A los seis años quiso ser cocinero, pasión que aparcó un año después entusiasmado por la figura de Napoleón. Entonces, quiso ser Napoleón. Todo esto lo contaba el propio Dalí y añadía una frase que era el fiel reflejo de su personalidad: “desde los siete años mi ambición no ha hecho más que crecer y ahora sólo quiero ser Salvador Dalí [...] Pero por otra parte, no es fácil”. De su genialidad dio muestras desde joven. Con trece años, acompañaba a un amigo de su padre y se echaban al mar en una barca. Pero dentro de la modesta embarcación, metían un piano de cola y remaban cerca de la orilla tocándolo, para la sorpresa casi alucinada de los vecinos de Cadaqués.

Hubo muchos recursos en su arte. El huevo encarna a aquel hermano que nació muerto justo nueve meses antes que él naciera. Pero si hubo un Monumento que subyugó a Dalí y a Gala, fue la Alhambra. En su Castillo de Púbol, reprodujo en el jardín el Patio de los Leones.
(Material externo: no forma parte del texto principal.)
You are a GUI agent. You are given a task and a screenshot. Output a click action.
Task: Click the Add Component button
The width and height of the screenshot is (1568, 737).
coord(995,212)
Utilizaría el simpar palacio nazarí en algunos cuadros, llenando aquel paisaje de columnas de toreros asomados y colándose por el bosque de columnas del Patio de los Leones. Pero hubo una estancia que fascinó a Gala, la Sala de los Secretos, la cámara bajo la Sala de Dos Hermanas que gracias al abocinamiento de sus bóvedas produce el extraño efecto que un susurro en la parte más remota de la misma, sea oído claramente en el lugar opuesto. Así que pidió a Dalí que construyera una, dada su poca afición a discutir a voces. Y en la actual Fundación Gala-Salvador Dalí, prosigue esa estancia, todo un homenaje a la “Granada invisible”.

Admiraba el logotipo de Michelin y siempre soñó con haberlo diseñado. Nos dejó el Chupa Chups como ya contamos en esta Alacena. Al fin, Dalí dejaba a todos boquiabiertos con su mascota, un oso hormiguero al que paseaba y montaba en Metro para sorpresa de los barceloneses. Pero hoy, hace 25 años, nos quedamos huérfanos de genios. Porque el irrepetible artista del que hablamos, le dio por gastarnos la última broma y morirse. Se iba un creador muy superior a otros que la ideología ha encumbrado. Él tuvo la suerte de hacer lo que quería sin que le molestase ningún dictador, casi le hiciera gracia. Y tanta libertad siempre asustó a los libertarios.

En serio, hoy estoy un poco triste... 

1 comentario:

Saturnino José dijo...

No esté triste, como dice usted de Goya, es difícil pensar que Dalí haya muerto. Mientras exista gente que sienta así su arte y su genio estará con nosotros.